• **REQUIRED WORK**
1/ Reproduce verbatim the stretch of the short course registration page from "An added bonus" through "from our block!".
2/ Continue the short course registration page from the point where it stops.

RM AVS Short Course Registration

Please help the Rocky Mountain Chapter contain the costs of our Symposium by staying in rooms from our block at the Westminster Double Tree Hotel!

  A block of rooms has been reserved for attendees of the 2019 Rocky Mountain AVS Symposium and short course program.   For 2019, the Rocky Mountain Chapter is required to pay to the DoubleTree hotel a penalty for non-used rooms in the RMAVS block.  Failure to meet our requirements could noticeably increase the cost of putting on our event.

Rooms from the room block are a very good deal.  The Rocky Mountain Chapter room rate is $122, much reduced over the comparable room/rate available from the hotel’s website of $175.

To get this excellent rate, please use/mention the group code AVS and group name: American Vacuum Society- Rocky Mountain Chapter when reserving either on the hotel’s website or by calling the hotel at 303-427-4000.  A direct link to the group reservation page is:  http://doubletree.hilton.com/en/dt/groups/personalized/D/DENNSDT-AVS-20190910/index.jhtml 

An added bonus of this special rate is that it is available the whole week, and into the weekend after the RMC event if you want to stay and enjoy Colorado!

Thank you for supporting the Rocky Mountain Chapter by staying in rooms from our block!

An Overview of Applied Vacuum Technology

Tim Gessert Managing Member, Gessert Consulting, LLC

Neil Peacock Consultant, Pine Place Consulting

Wednesday September 11 and Thursday September 12, 2019

Course Objectives

  • Be introduced to the fundamental concepts of vacuum technology.

• **DATA EXTRACT**
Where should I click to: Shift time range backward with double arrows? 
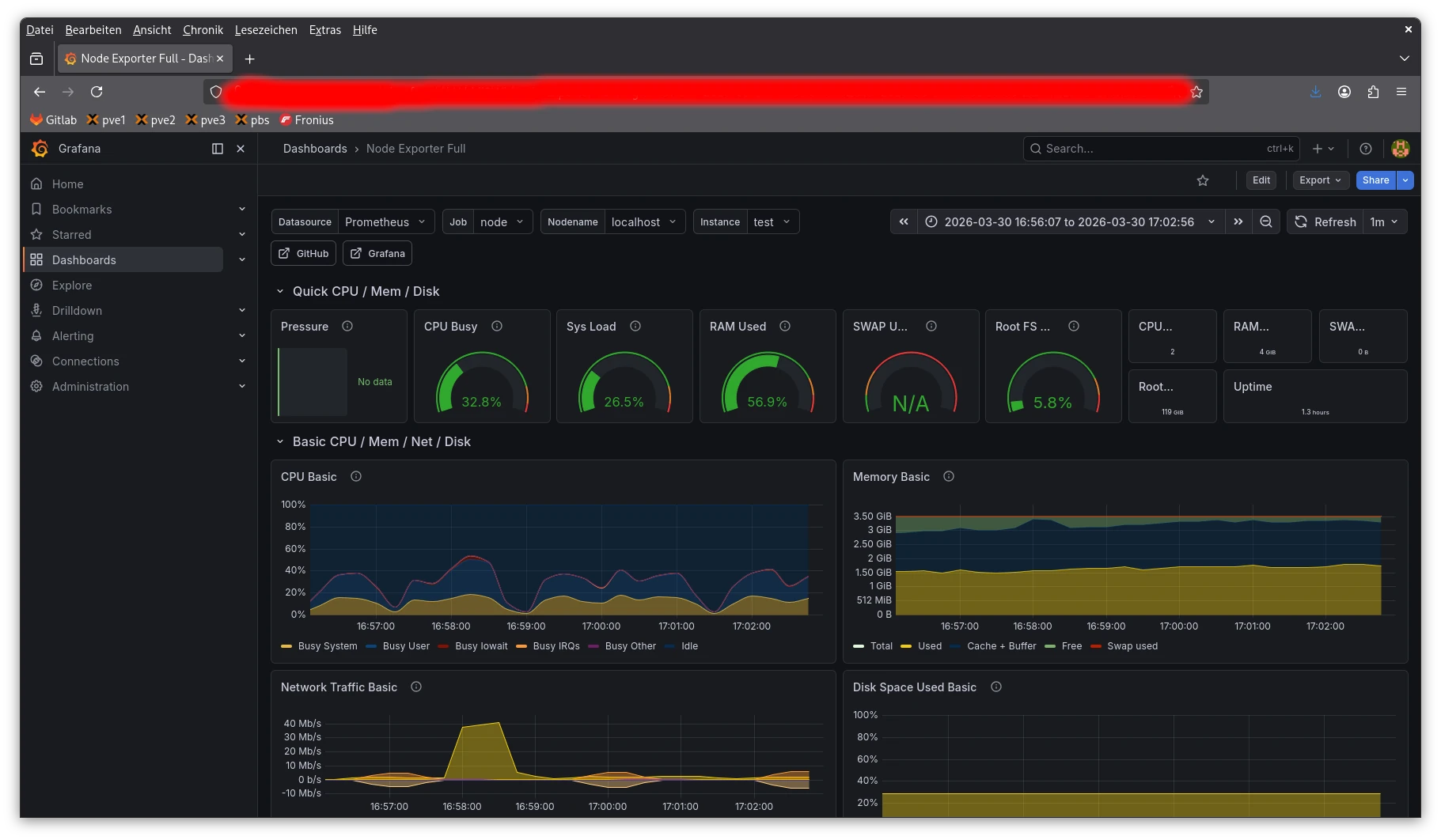pyautogui.click(x=904, y=222)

• **SOLVED PROBLEMS**
1/
An added bonus of this special rate is that it is available the whole week, and into the weekend after the RMC event if you want to stay and enjoy Colorado!

Thank you for supporting the Rocky Mountain Chapter by staying in rooms from our block!

2/
  • Learn about common vacuum system hardware and instrumentation, including pumps, gauges, flanges, valves, and feedthroughs.
  • Understand applications and processes involving vacuum technology.
  • Benefit from a “just right” two-day course (when you don’t have the time or the need to attend a four- or five-day introductory course).

Course Description

The course begins with a definition of vacuum and a description of the physical conditions existing in a vacuum environment. Following this introduction will be a discussion of gases at low pressures and the interactions between gases and solids. The phenomena of gas flow though vacuum systems will then be examined. The primary components of vacuum systems, with an emphasis on pumps and gauges, will be described.

Requirements for materials compatible with the vacuum environment will be discussed. Various sealing techniques will be described, including coverage of all demountable flange systems in common use today. Common vacuum system configurations and operational procedures will be outlined. The course will finish with a description of vacuum leak detection methods and the far-reaching applications of vacuum technology today.

Ample time for questions and discussion will be scheduled. A comprehensive list of references will be provided for those wishing to learn more detailed information about specific areas. The emphasis of the course will be to provide practical information for individuals with minimal training in vacuum technology.

Who Should Attend?

Managers, technicians, engineers, and scientists who desire an introduction to the concepts, hardware, and instrumentation used in applied vacuum technology today. Those interested in a short review of vacuum basics will also find this course valuable.

Partial Pressure Analysis with Residual Gas Analyzers

Gerardo Brucker Chief Scientist/CTO,Granville-Phillips Division of MKS Instruments. Friday, September 13, 2019


Course Objectives

  • Provide the basic knowledge required to operate residual gas analyzers (RGAs) in vacuum applications ranging from UHV to atmospheric pressures. 
  • Basic operation principles of mass spectrometers for residual gas analysis.
  • How to specify the best RGA system configuration for your application.
  • How to configure RGA software and process control I/O to perform gas analysis and track real-time changes in gas composition. 
  • Routine maintenance, tuning and calibration procedures.
  • Quantitative compositional analysis and process control (actionable information) options.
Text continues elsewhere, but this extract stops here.